Una manera mucho más promisoria de proceder -que emplearé en este trabajo- es la de mirar mucho más de cerca el tipo de emoción en cuestión, para interrogarnos acerca de su estructura, de su contenido en términos de pensamiento, y del rol que probablemente juegue en la economía de la vida humana. Esto es lo que los jueces y los jurados hacen permanentemente, de manera implícita, con la ira y con el temor. Ellos tienen una imagen implícita de la ira como respuesta a un perjuicio, y del temor como respuesta a posibilidades negativas imaginadas. Entonces, usan este cuadro para evaluar los casos específicos de ira y de temor que se les presentan. Es razonable pensar que hacer más explícitos estos cuadros, aumentar la conciencia del público respecto de lo que realmente está en cuestión, puede ayudar a superar al menos algunas dificultades. Por ejemplo, la ley tradicional de defensa propia ha sido cuestionada efectivamente por mujeres golpeadas, que dan cuenta de manera explícita de su temor para ilustrar su afirmación de que es posible actuar en defensa propia, incluso cuando no se está amenazado letalmente en ese mismo momento (digamos, mientras duerme el que golpea habitualmente a la mujer).
De modo similar, analizar más de cerca la repugnancia y la vergüenza, y ofrecer un análisis más explícito de su contenido en términos de pensamientos, de su génesis, y de la variedad de roles que cumplen en nuestra vida social, según creo, nos ayudará mucho a decidir lo que queremos decir respecto de las controversias concernientes a los papeles que cumplen en el derecho. Ése es el proyecto que acometeré en este libro. Durante los últimos cincuenta años, se ha trabajado mucho y de manera certera respecto de estas dos emociones, no sólo en el área de la filosofía, sino también empíricamente, tanto en la psicología del conocimiento como en el tratamiento clínico de pacientes por psicoanalistas de orientación empírica. (En general, uniré los informes de psicología experimental y de psicoanálisis clínico, y me basaré en informes psicoanalíticos que sean coherentes con otros datos empíricos y ofrezcan aportes valiosos.) Mi análisis se apoyará en estos trabajos científicos y humanísticos recientes, aunque, al fin propondré un análisis filosófico propio, caracterizado por fuertes lazos con la bibliografía empírica.
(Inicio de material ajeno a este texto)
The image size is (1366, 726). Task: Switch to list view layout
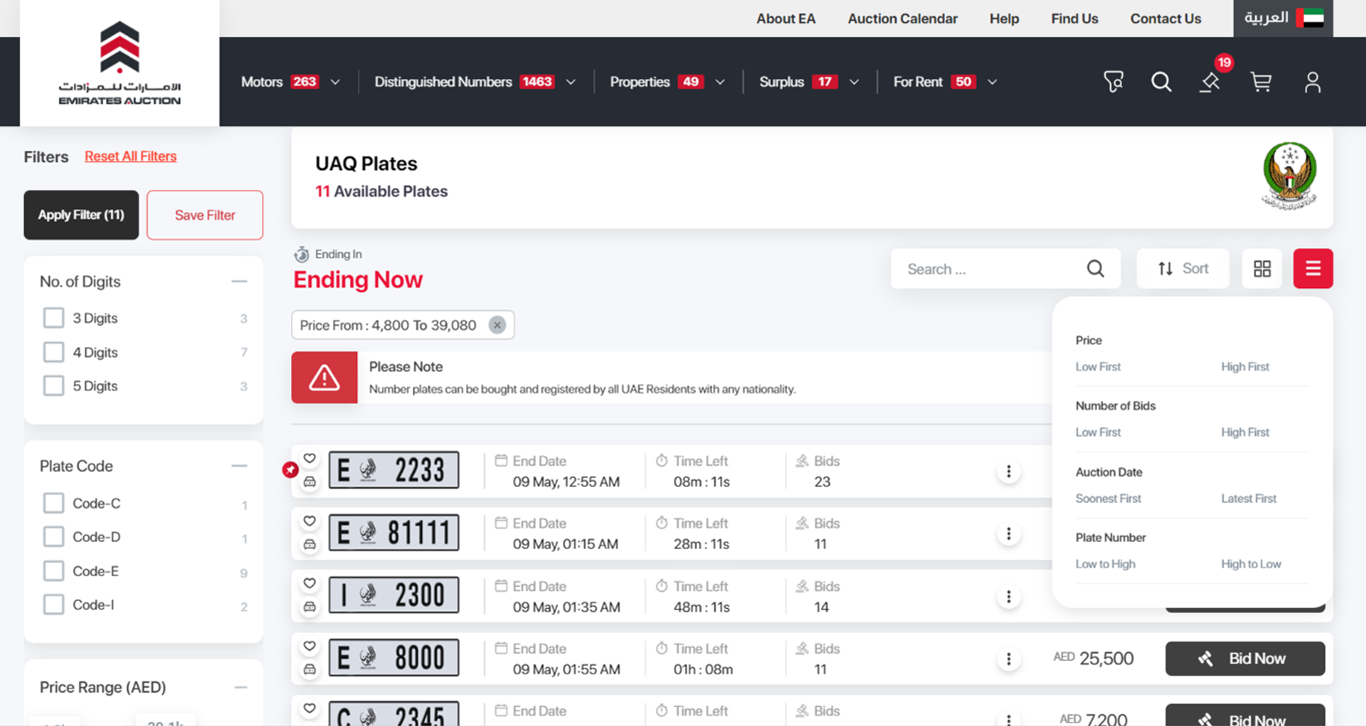[x=1312, y=269]
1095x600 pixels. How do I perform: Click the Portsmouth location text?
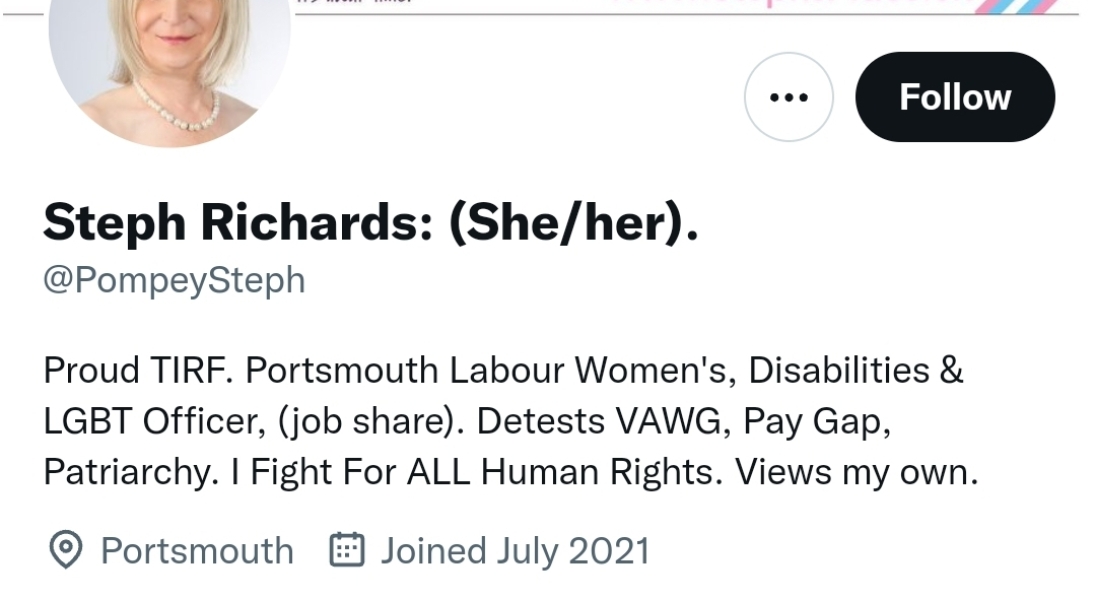[197, 551]
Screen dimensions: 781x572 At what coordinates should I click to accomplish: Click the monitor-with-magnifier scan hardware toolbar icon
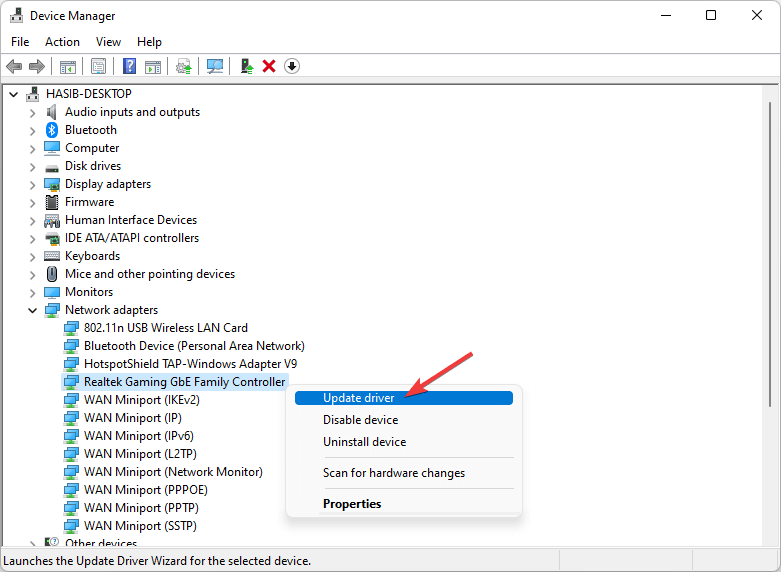[x=215, y=66]
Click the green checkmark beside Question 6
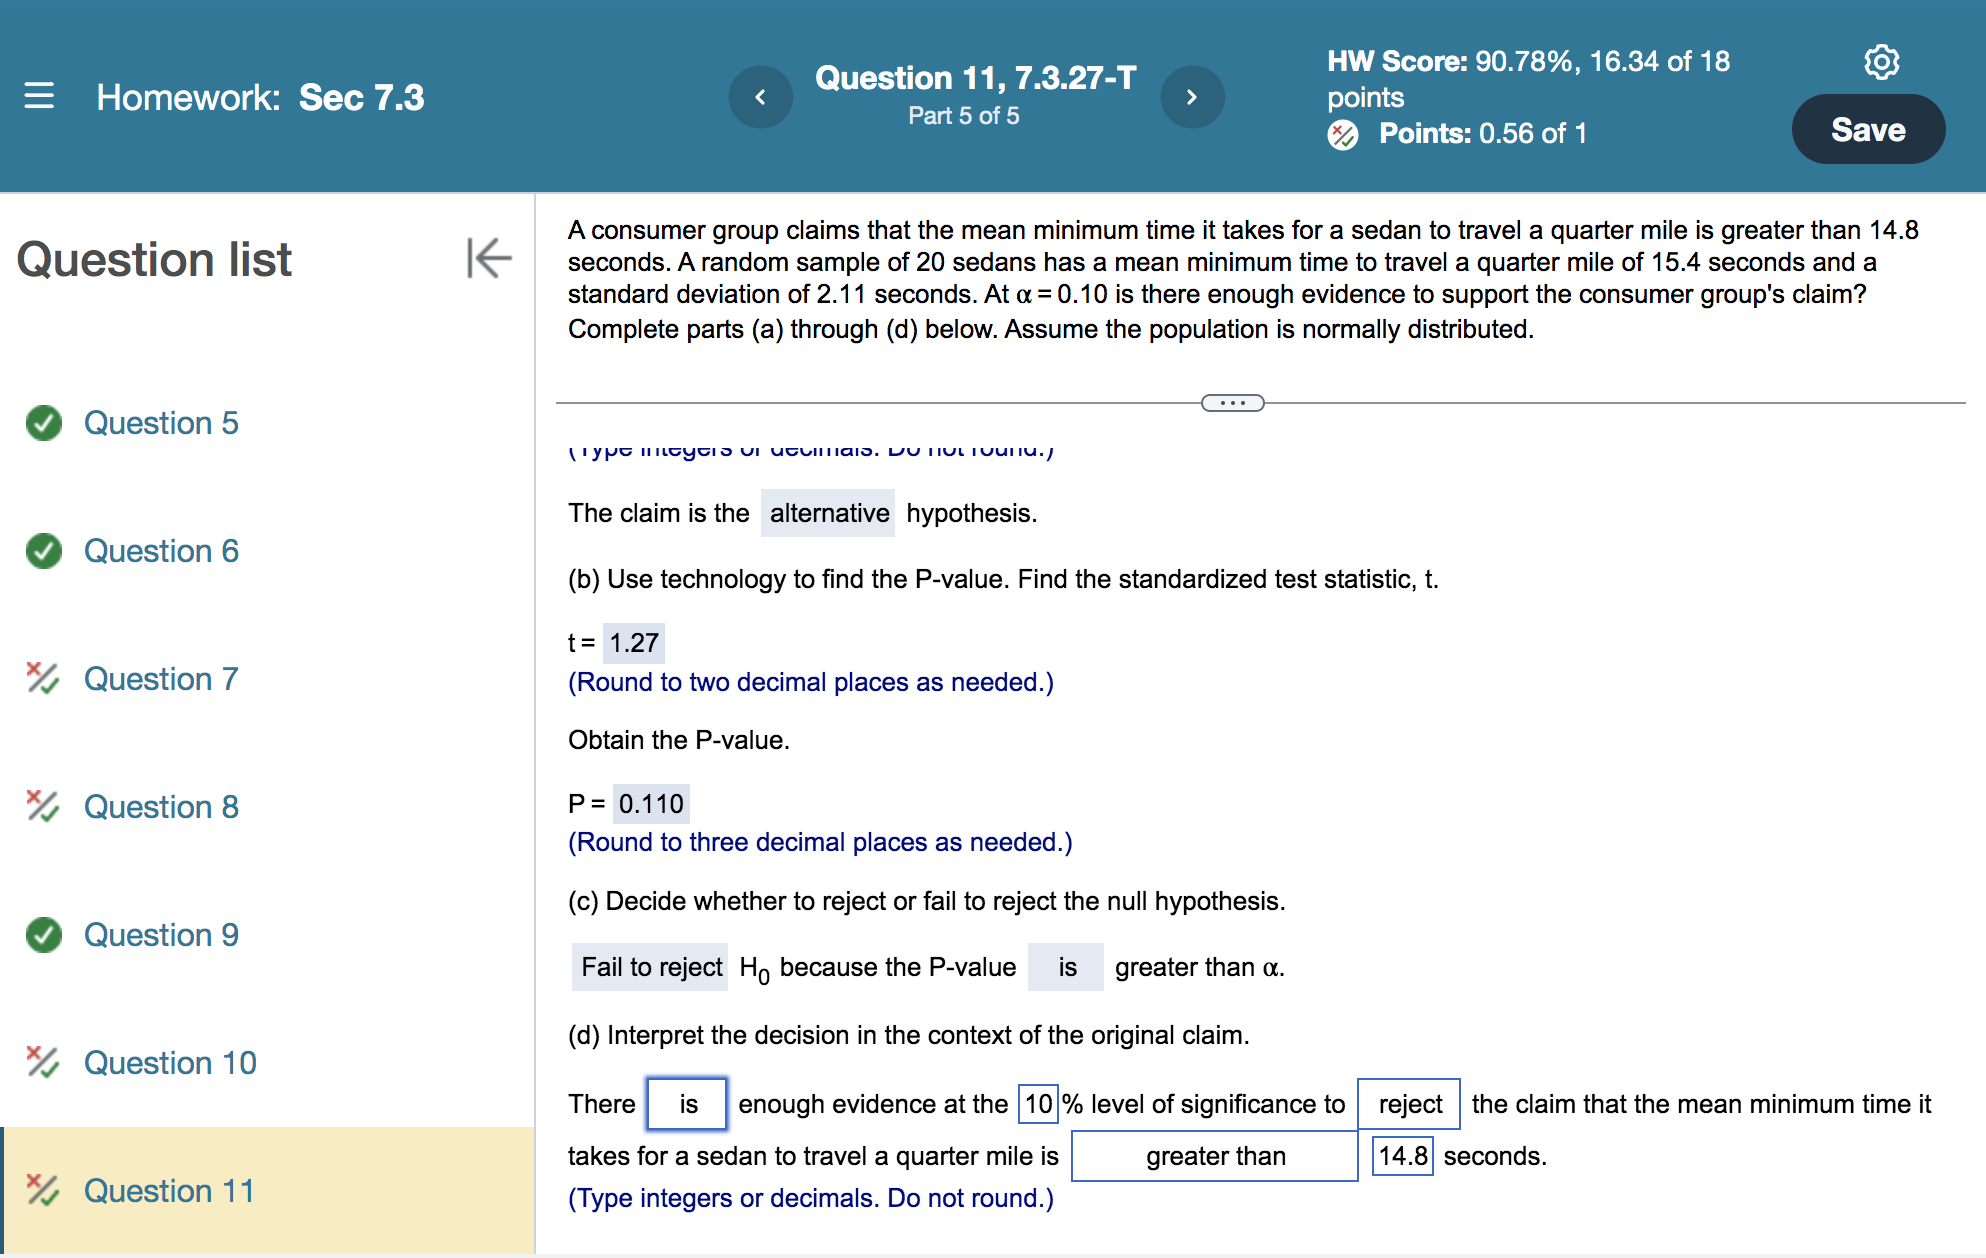Image resolution: width=1986 pixels, height=1258 pixels. tap(42, 551)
Mi tesis general es que la vergüenza y la repugnancia son diferentes de la ira y el temor, en el sentido de que son particularmente proclives a ser distorsionadas normativamente y, por lo tanto, no son confiables como guías para la práctica pública, debido a aspectos de su estructura interna específica. La ira es un tipo de emoción razonable de experimentar, en un mundo donde es razonable que determinadas cuestiones susceptibles de ser dañadas por terceros sean significativas en gran medida. La pregunta respecto de cualquier instancia dada de ira debe ser: ¿los hechos son correctos y los valores están equilibrados? Por otro lado, se podría argumentar que los celos son una emoción de la que siempre se debe desconfiar, siempre problemáticos desde el punto de vista normativo como base para una política pública (por inevitables o incluso a veces apropiados que resulten en la vida), porque es probable que se apoyen en la idea de que uno tiene derecho a controlar los actos de otra persona, idea reforzada durante siglos por el pensamiento que ha representado a la mujer como propiedad del hombre. Tanto su contenido cognitivo general como su historia específica en las sociedades occidentales, hacen de ellos una emoción dudosa para invocar, ya sea en la justificación de la regulación penal de la conducta (por ejemplo, el adulterio) o como atenuante de culpa por una acto criminal (el asesinato del amante de un cónyuge, por ejemplo). Éste es el tipo de argumentación que presentaré respecto de la repugnancia y, con mayor reserva, respecto de la vergüenza.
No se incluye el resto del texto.